BEGIN Text provided

6 Reasons to Build or Buy in Up-and-Coming Areas

When searching for a new home, buyers often look for houses or land in the best neighborhoods — or, at least, the best neighborhoods that they can afford. And that’s certainly understandable. However, homeowners may be missing out on several advantages by not considering less prestigious or less desirable neighborhoods.

Below are six reasons to build or buy in up-and-coming areas.

Your money goes a lot further in up-and-coming areas.

Your money goes a lot further in up-and-coming areas. Image: TDK Visuals/Shutterstock

#1: Lower price points

It’s natural to want to be in an area in close proximity to popular dining, shopping and entertainment options. Even if you’re buying the home to flip it, you want to own property in a desirable area. “When you buy in the best part of town, you are paying top dollar for the property,” according to Oliver Somoza, Partner of Philadelphia-based S7 Real Estate and Turnkey Property Pro. But when you invest in a less popular neighborhood, your buying power can go much farther.

“Whereas $300,000 might get you a studio apartment in the city center, it could buy you not one but two 3-bedroom houses in a growing neighborhood not too much farther away,” he says.

You'll have more money left over for your renovation.

You’ll have more money left over for your renovation. Image: Andy Dean Photography/Shutterstock

#2: Personalization

When you build or buy a home in an up-and-coming area, you buy at a lower price point. That means you now have the funds to create your ideal place. And that’s especially important if you purchase a fixer-upper that needs major repairs.

“Now you can consider retrofits and renovations that will help you build the home that you want to be in, instead of adjusting your needs based on the space that already exists,” explains Mick Lynch, Senior Vice President of Installations at Power Home Remodeling. So you can install those hardwoods in the kitchen or use those brick walls as a design element. And there’s another bonus to being in an up-and-coming area. “You tend to have more freedom to make external renovations without worrying about zoning ordinances and other neighborhood restrictions,” he says.

Your home and neighborhood will increase in value.

Your home and neighborhood could increase in value. Image: Shelia Fitzgerald/Shutterstock

#3: Increased resale value

Since the neighborhood is up-and-coming, you can get in before prices start to skyrocket. And as a result of your renovations, you can significantly increase the home’s resale value. “However, just make sure you understand real estate trends in that neighborhood. [Understand] what’s happening in the market and in that specific county,” Lynch advises. He warns against relying solely on word-of-mouth, which can be misleading. “It’s important to do the research, study the people and companies migrating to those areas and let the information dictate what neighborhood is best for you.”

When a neighborhood starts to transition, Matt van Winkle, Founder and CEO of RE/MAX Northwest, says it often takes five to 10 years for it to really transform. But he agrees that buyers who get in early can see tremendous gains. “Value add or sweat equity homes in up-and-coming areas provide a lower entry point for buyers and the ability to be part of the transformation if they remodel a home,” he explains. You’re not only benefiting from the return on the remodel. van Winkle says you can also benefit from the appreciation of the neighborhood.

END Text provided
BEGIN Data excerpts

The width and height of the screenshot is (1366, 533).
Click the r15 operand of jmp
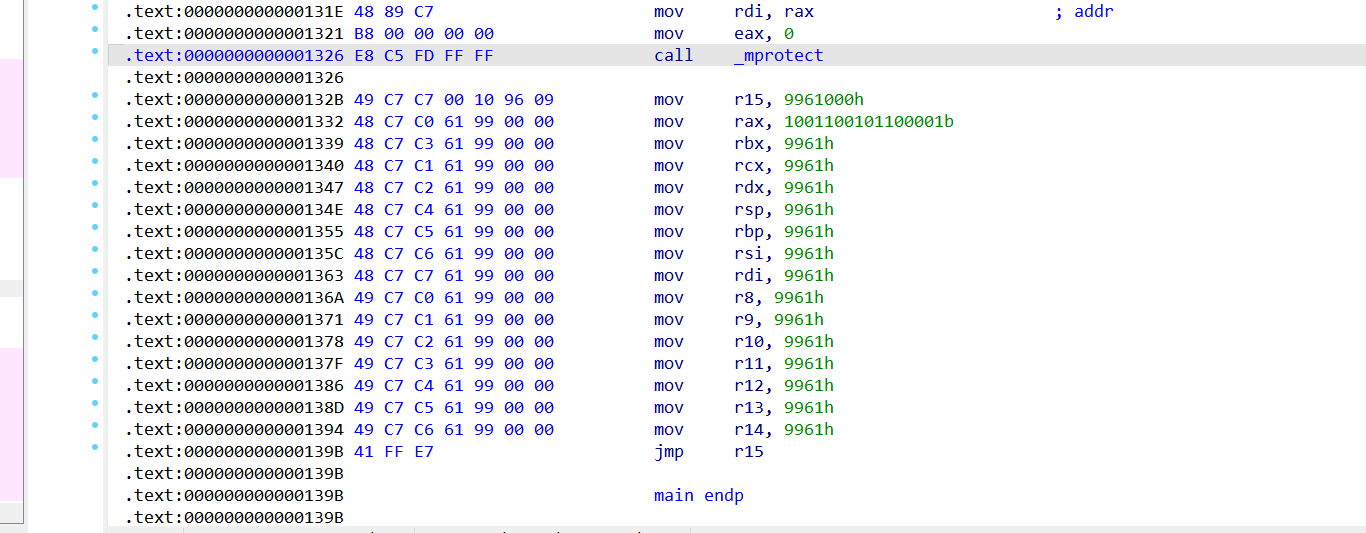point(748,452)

END Data excerpts
BEGIN Data excerpts

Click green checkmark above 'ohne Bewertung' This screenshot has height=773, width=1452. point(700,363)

END Data excerpts

To do:
1. In the article on building or buying in up-and-coming areas, how long does Matt van Winkle say a transitioning neighborhood often takes to really transform?
2. Reproduce the part of the up-and-coming areas article that begins at the words "Below are six" and stops after "go much farther.".
3. Carry on the article about building or buying in up-and-coming areas from the point where it stops.

Outputs:
1. Five to 10 years.

2.
Below are six reasons to build or buy in up-and-coming areas.

Your money goes a lot further in up-and-coming areas.

Your money goes a lot further in up-and-coming areas. Image: TDK Visuals/Shutterstock

#1: Lower price points

It’s natural to want to be in an area in close proximity to popular dining, shopping and entertainment options. Even if you’re buying the home to flip it, you want to own property in a desirable area. “When you buy in the best part of town, you are paying top dollar for the property,” according to Oliver Somoza, Partner of Philadelphia-based S7 Real Estate and Turnkey Property Pro. But when you invest in a less popular neighborhood, your buying power can go much farther.

3.
You might find a quirky, lively area.

You might find a quirky, lively area. Image: maLja/Shutterstock

#4: An existing sense of community

Lynch’s advice is actually based on his personal experience. “I recently bought a home in an up-and-coming neighborhood, and it was the best decision I could have made,” he says. As he was searching for the right area, Lynch looked for certain things. He wanted to find a neighborhood with an existing sense of community where he and his family could fit in and thrive. “For my family, our new neighborhood was such a great fit because we enjoyed the vibe of the neighbors, the potential job opportunities based on the companies moving into that area, and the ability to make the house and community we were moving into truly our home.”

Renting shouldn't be a problem after you fix up the home.

Renting shouldn’t be a problem after you fix up the home. Image: karamysh/Shutterstock

#5: Appeal to a larger pool of tenants and buyers

If you’re purchasing a property to flip and then rent or sell, there are several advantages to choosing one in up-and-coming areas. “For one, you have lower initial costs, but you also improve your chances of renting to good tenants or making a quick and profitable sale,” Somoza says.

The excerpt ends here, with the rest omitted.